Security and Privacy for Big Data, Cloud Computing and Applications

Security and Privacy for Big Data, Cloud Computing and Applications PDF Author: Wei Ren
Publisher: Computing and Networks
ISBN: 1785617478
Category : Computers
Languages : en
Pages : 329

Get Book

Book Description
This book examines various topics and approaches related to the security and privacy in big data and cloud computing, where authors share their expertise in their respective chapters on a broad range of security and privacy challenges and state of the art solutions.

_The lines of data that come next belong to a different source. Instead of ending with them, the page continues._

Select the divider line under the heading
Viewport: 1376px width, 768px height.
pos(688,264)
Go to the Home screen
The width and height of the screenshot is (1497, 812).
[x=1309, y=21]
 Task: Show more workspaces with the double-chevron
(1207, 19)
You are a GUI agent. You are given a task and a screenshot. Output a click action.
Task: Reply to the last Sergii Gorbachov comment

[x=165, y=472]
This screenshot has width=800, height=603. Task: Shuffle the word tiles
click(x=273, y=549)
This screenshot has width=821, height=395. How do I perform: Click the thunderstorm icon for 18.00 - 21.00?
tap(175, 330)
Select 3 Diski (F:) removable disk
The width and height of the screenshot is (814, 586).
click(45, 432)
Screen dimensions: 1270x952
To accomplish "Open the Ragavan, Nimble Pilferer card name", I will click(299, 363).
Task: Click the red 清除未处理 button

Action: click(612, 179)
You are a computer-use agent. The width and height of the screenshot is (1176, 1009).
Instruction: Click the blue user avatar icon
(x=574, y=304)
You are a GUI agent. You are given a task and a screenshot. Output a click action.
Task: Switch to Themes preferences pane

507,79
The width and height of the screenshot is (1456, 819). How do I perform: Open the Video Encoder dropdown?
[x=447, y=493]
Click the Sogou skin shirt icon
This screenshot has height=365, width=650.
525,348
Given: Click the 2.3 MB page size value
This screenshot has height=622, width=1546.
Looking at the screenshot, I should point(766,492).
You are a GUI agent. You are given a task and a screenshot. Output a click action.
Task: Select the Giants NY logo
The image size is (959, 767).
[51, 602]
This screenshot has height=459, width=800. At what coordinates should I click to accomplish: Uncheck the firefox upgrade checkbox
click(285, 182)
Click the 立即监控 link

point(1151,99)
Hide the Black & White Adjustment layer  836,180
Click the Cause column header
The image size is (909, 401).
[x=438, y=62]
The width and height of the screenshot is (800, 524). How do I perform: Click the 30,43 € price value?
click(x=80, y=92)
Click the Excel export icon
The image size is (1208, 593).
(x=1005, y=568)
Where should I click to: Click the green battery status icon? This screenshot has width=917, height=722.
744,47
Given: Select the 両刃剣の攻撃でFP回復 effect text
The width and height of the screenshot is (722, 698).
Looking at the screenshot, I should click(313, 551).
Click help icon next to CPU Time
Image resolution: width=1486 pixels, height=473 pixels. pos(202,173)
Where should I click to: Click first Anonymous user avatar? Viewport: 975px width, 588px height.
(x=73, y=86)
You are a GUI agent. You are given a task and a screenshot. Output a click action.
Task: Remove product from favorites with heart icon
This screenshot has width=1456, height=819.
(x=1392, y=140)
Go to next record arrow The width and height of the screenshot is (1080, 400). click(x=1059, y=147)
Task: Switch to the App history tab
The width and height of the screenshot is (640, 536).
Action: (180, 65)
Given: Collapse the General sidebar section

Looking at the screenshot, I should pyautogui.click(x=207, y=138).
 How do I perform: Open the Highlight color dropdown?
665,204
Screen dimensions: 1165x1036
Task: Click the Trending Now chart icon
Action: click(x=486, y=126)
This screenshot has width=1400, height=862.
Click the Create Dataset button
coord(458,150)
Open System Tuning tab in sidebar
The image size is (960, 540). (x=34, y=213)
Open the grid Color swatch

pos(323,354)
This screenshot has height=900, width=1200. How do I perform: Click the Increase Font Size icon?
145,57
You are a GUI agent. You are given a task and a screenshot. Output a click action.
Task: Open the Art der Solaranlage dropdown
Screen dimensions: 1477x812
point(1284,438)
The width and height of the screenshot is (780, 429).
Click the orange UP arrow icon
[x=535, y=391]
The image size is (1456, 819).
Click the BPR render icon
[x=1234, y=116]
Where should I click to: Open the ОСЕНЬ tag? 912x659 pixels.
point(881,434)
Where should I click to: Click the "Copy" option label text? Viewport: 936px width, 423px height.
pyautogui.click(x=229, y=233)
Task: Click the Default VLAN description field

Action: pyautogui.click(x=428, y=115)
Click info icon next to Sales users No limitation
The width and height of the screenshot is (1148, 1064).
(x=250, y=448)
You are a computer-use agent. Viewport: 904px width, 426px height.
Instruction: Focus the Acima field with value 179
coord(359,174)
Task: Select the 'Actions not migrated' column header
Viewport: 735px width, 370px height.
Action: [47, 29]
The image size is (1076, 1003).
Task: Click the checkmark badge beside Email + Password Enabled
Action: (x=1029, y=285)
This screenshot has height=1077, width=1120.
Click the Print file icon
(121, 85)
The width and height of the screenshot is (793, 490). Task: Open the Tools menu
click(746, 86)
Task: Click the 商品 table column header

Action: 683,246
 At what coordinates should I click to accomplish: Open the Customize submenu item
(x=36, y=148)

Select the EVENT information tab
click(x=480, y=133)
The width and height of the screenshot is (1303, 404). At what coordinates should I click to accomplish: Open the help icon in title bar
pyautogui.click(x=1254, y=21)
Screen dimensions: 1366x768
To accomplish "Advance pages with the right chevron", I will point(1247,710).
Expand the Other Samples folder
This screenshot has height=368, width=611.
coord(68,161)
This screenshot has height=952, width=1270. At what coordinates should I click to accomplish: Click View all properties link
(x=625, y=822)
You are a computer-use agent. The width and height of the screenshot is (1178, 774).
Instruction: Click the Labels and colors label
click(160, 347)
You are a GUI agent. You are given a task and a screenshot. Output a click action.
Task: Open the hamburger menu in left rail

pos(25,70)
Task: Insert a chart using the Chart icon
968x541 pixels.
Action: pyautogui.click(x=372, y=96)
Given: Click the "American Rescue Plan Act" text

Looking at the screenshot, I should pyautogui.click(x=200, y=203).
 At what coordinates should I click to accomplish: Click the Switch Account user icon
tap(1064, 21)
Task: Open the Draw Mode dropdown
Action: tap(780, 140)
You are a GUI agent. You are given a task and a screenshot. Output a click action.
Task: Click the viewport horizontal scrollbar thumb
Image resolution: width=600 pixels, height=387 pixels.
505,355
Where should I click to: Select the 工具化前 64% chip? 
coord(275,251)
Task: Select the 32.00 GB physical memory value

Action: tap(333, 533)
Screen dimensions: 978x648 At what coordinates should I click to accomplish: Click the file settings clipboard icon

Security and Privacy for Big Data, Cloud Computing and Applications

Security and Privacy for Big Data, Cloud Computing and Applications PDF Author: Wei Ren
Publisher: Computing and Networks
ISBN: 1785617478
Category : Computers
Languages : en
Pages : 329

Get Book

Book Description
This book examines various topics and approaches related to the security and privacy in big data and cloud computing, where authors share their expertise in their respective chapters on a broad range of security and privacy challenges and state of the art solutions.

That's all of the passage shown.